Two surveys published this month by Canadian research firm Sysomos looks at countries around the world and the percentage of people online who blog and tweet.

There are some interesting metrics in each analysis  – age distribution and gender, for instance – so it’s worth reading each report if you’re interested in drilling in to the data.

One aspect intrigued me: comparing the percentage of people who write blogs – long form content – and those who only use Twitter – short-form content.

Bloggers around the world – top 15 countries:

Tweeters around the world – top 20 countries:

It’s no surprise that the USA is the top country in both examples. That’s been reflected in survey after survey over the years, eg, those “state of the blogosphere” reports Technorati does.

What’s interesting is the long tail of countries stretching out to the horizons: New Zealand at 0.47%, France 0.98%, Malaysia 1.7%, and so on.

I would imagine the trend we’ll see is the long tail of small numbers developing even more as more people get online – especially via mobile connections – and get into publishing their opinions and comments, either in long-form (blog posts like this one) or short (the 140 characters of Twitter).

So expect more and more data that you’ll need to filter in order to zero in on that which interests you. In parallel, think about ensuring content you publish yourself is effectively tagged so that it shows up in ways that match the key words and phrases that reflect how you want your content to be discovered.

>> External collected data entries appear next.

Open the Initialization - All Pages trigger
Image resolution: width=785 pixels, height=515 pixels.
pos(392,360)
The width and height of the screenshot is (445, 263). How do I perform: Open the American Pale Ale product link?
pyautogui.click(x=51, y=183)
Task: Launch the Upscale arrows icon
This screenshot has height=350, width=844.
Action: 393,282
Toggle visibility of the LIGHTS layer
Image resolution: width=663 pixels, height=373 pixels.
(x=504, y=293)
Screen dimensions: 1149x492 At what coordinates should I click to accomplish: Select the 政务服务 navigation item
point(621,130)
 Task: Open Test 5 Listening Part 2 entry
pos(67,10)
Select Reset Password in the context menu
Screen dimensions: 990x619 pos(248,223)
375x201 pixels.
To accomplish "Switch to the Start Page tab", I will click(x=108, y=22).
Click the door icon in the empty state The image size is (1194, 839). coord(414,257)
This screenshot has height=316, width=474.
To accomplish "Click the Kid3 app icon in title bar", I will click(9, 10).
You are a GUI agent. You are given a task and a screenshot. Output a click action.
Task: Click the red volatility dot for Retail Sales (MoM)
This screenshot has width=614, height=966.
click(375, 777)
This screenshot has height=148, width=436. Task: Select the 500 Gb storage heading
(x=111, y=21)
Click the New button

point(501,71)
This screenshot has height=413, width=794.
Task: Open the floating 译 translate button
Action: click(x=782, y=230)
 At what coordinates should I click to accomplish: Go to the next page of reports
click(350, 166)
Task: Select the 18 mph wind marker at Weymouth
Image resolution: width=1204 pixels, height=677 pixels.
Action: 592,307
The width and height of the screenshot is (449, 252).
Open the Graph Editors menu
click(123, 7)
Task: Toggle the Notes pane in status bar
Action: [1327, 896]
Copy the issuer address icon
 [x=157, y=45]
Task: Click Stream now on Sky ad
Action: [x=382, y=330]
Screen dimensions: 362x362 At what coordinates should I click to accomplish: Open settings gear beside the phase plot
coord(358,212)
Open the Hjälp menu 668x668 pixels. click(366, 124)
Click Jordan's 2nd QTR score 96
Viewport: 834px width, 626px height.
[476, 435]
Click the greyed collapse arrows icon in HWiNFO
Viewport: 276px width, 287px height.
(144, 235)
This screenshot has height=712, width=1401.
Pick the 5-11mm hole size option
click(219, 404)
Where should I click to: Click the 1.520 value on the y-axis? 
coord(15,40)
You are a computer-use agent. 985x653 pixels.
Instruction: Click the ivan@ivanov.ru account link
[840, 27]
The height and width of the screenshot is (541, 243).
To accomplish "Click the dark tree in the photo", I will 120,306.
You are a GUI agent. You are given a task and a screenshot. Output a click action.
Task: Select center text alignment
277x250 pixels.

The online analytics business looks like a good one to be in.

(Via Mashable)

Neville Hobson

Social Strategist, Communicator, Writer, and Podcaster with a curiosity for tech and how people use it. Believer in an Internet for everyone. Early adopter (and leaver) and experimenter with social media. Occasional test pilot of shiny new objects. Avid tea drinker.

  1. vox-popPRcareers

    I agree, I also think the online analytics took is a good one to be in.

    However, I do think that the filtering concept will be the one to finally win out. Twitter is fabulous for businesses and people working in businesses like entrepreneurs but I don't see how it works for people on a personal level.

    Too much data can be a bad thing too.

  2. matthewdbenson

    Would be interesting to compare this list to the population by country, and understand which countries are “punching above their weight”. For example, the USA population is about (very roughly!) 5 times that of UK, but USA has approximately 4.3 times as many bloggers than UK, while USA has roughly 7.1 times as many twitterers.